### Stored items
● ● ●

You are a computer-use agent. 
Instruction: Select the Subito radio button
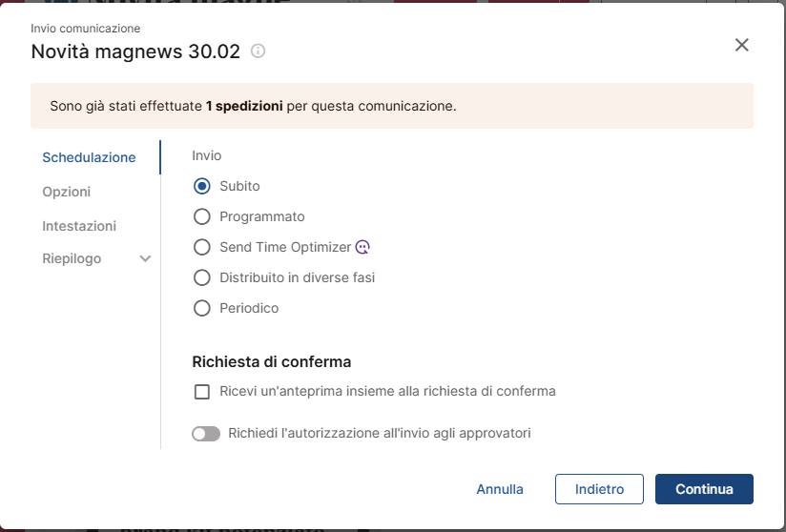tap(202, 186)
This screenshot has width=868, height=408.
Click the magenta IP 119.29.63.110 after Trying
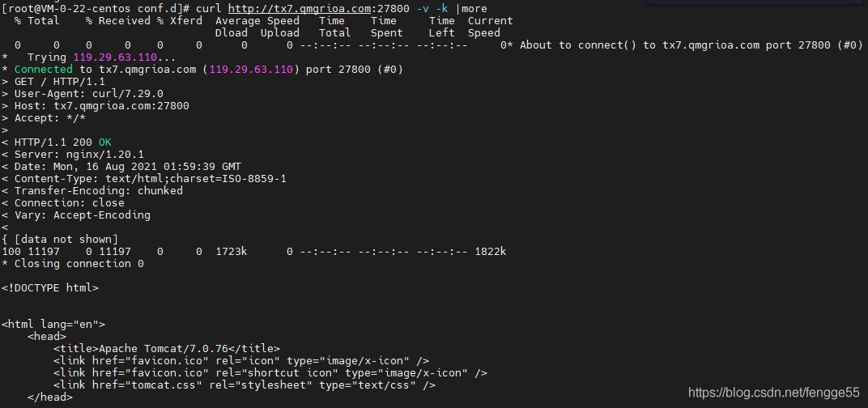[115, 57]
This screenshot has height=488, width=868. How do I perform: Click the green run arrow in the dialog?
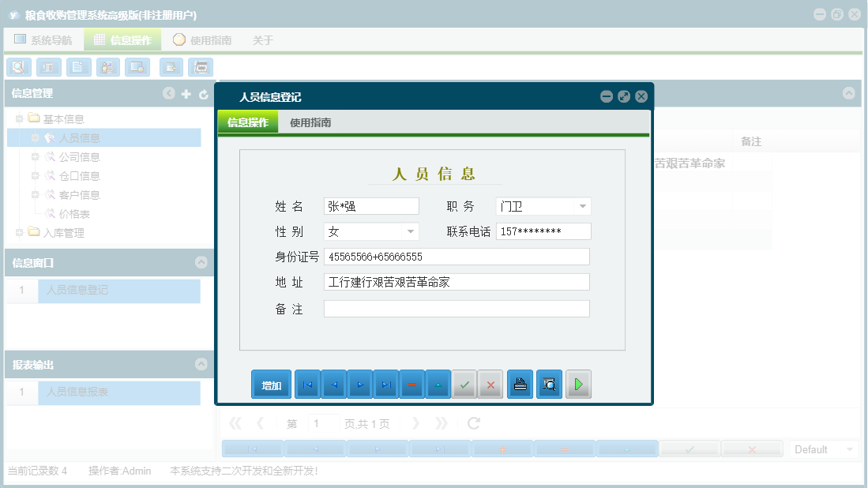[578, 385]
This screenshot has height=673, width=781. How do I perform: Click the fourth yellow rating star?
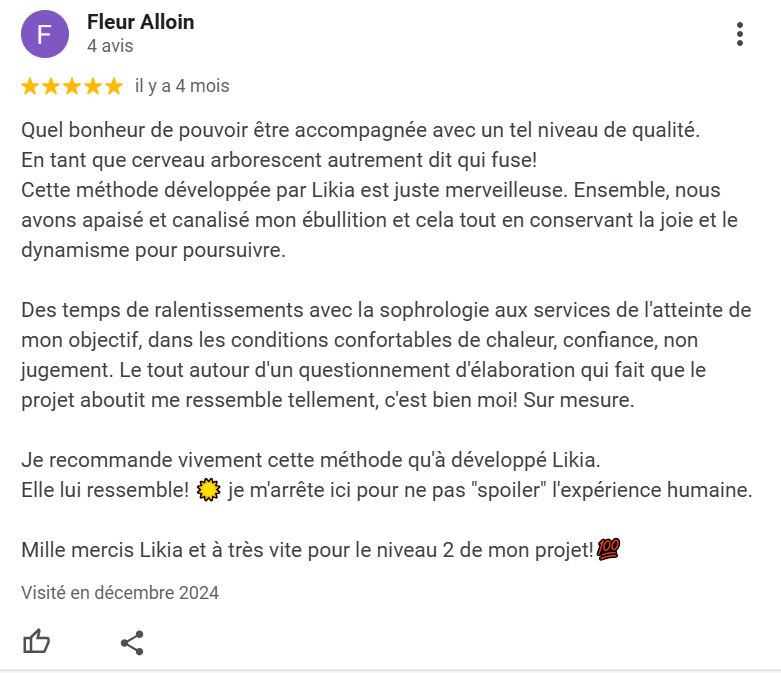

● ● ●

Once you find the line containing "This screenshot has height=488, width=868.", retype it and every line after it through the last line of the records above, exactly. Add nothing else, and leave out the pictures.

This screenshot has height=488, width=868. How do I perform: Click the green run arrow in the dialog?
[578, 385]
This screenshot has height=673, width=781. How do I perform: Click the fourth yellow rating star?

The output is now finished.